In Yang and co-workers’ work (31), a nanobiohybrid system was constructed by precipitating CdS semiconductor nanoparticles from Cd(NO3)2 onto the surface of nonphotosynthetic, CO2-reducing bacterium Moorella thermoacetica. Interfacing CdS with the bacteria allowed for the generation of an electron and hole pair from the cell surface–attached CdS under light irradiation, which, in turn, activated the Wood-Ljungdahl pathway to synthesize acetic acid from CO2. The CdS-functionalized M. thermoacetica system was also reported to oxidize disulfide form cysteine from the thiol amino acid cysteine using tandem reactions, highlighting that nanobiohybrids can carry out complex, artificial biochemical cascades (32).

Yang and co-workers (33) reported using a semiconductor nanowire bacteria nanobiohybrid system to convert carbon dioxide to value-added chemicals. The silicon nanowire arrays, which acted as light-capturing units, were passivated by a TiO2 protection layer. The anaerobic homoacetogen, Sporomusa ovata, acted as the cellular catalyst and was directly interfaced with the arrays.

Another nanobiohybrid system was recently reported by interfacing efficient light-harvesting InP nanoparticles and genetically engineered Saccharomyces cerevisiae (34). The photoexcited electrons produced from InP activate reduced form of nicotinamide adenine dinucleotide phosphate regeneration, fueling the ultimate conversion of 3-dehydroshikimic acid to shikimic acid by the hybrid cells.

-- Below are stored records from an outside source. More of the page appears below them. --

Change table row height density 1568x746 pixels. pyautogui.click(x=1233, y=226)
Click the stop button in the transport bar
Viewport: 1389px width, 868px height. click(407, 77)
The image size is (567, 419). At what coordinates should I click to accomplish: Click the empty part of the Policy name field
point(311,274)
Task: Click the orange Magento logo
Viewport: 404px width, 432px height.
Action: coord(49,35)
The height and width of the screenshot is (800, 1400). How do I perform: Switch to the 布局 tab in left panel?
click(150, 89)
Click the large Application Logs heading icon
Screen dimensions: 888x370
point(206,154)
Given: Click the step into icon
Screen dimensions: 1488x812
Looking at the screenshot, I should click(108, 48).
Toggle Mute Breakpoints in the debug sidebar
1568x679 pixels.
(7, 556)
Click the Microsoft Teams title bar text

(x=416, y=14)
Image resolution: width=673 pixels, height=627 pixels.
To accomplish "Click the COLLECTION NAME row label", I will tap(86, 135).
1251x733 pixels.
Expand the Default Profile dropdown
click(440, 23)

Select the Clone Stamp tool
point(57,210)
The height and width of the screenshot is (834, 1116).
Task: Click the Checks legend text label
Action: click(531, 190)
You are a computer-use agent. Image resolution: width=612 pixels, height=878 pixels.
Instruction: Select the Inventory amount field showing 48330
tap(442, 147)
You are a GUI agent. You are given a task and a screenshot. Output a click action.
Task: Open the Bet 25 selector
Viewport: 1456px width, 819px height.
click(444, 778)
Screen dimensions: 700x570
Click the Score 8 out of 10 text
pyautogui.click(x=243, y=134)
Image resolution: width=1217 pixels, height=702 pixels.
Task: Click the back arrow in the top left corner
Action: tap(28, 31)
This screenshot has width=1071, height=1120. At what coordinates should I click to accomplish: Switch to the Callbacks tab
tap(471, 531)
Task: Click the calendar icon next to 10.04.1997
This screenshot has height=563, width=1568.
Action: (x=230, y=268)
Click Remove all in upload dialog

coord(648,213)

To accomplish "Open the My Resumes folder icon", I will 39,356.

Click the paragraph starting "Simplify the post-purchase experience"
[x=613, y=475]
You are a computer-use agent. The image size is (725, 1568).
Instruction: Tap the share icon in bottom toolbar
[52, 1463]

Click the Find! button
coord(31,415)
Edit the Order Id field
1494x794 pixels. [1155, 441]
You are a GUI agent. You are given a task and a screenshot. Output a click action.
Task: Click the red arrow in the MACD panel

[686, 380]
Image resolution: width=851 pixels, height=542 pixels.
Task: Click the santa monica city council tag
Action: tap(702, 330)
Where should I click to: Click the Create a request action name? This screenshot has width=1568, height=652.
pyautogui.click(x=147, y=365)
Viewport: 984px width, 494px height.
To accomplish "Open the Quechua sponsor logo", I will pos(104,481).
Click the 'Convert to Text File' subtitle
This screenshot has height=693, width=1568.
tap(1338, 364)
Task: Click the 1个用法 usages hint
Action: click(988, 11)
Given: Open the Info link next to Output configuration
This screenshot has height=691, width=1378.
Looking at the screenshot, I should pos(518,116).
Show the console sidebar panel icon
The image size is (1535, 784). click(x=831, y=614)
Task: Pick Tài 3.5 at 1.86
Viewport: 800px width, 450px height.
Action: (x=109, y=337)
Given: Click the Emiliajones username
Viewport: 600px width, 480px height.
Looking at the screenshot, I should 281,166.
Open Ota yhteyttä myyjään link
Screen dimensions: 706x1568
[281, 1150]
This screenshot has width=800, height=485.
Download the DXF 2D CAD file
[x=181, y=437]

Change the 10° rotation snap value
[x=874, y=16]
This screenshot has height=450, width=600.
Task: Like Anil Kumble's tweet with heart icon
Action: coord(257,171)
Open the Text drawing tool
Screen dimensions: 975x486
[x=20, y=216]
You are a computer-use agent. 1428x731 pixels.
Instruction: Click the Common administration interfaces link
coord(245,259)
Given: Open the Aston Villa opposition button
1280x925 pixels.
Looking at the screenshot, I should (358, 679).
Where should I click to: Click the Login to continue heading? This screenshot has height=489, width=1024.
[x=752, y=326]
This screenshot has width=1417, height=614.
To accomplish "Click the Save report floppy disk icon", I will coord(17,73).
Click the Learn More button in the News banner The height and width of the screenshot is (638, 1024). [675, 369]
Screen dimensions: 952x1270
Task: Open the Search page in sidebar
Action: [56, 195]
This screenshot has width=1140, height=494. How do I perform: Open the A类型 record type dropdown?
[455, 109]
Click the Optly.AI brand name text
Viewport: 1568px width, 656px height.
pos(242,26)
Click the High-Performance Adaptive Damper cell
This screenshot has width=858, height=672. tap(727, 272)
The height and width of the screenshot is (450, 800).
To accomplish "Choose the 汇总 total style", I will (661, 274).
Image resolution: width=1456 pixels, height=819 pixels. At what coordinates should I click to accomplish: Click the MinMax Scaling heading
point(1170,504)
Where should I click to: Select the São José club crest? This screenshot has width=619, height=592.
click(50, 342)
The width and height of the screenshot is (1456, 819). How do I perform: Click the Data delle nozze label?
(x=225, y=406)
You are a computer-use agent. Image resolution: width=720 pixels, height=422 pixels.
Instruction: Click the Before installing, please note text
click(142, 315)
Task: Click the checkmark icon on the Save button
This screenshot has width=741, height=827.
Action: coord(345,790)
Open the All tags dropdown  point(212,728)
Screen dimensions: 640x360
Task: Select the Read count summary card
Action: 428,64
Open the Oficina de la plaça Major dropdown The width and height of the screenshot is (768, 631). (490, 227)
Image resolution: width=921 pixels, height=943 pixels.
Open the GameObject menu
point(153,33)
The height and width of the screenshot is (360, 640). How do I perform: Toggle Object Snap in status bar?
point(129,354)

Fakhrullin and Minullina (35) reported the encapsulation of individual living yeast cells with CaCO3. The inorganic CaCO3 shell can be introduced by simply soaking living yeast cells in a supersaturated solution of Ca2+ and CO32− ions (35). TiO2 was also used as artificial cell coatings, which allowed for the introduction of various functional groups via bioinspired catechol chemistry (36).

Maheshwari and co-workers (37) reported a direct nanoparticle deposition method on living cell surfaces without the aid of peptides or lipids. Gold (Au) nanoparticles were incorporated onto the relatively neutral surface of yeast cells using calcium ions (Ca2+) as the mediator, which reactivated the ion binding sites of the cell surface through the continuous uptake of Ca2+. In another work, lanthanide-based La0.20Ce0.45Tb0.35PO4 coating was synthesized on the chorion (eggshell surrounding embryo) of zebrafish, which enabled the hybrid cells with UVB-resistant properties (38).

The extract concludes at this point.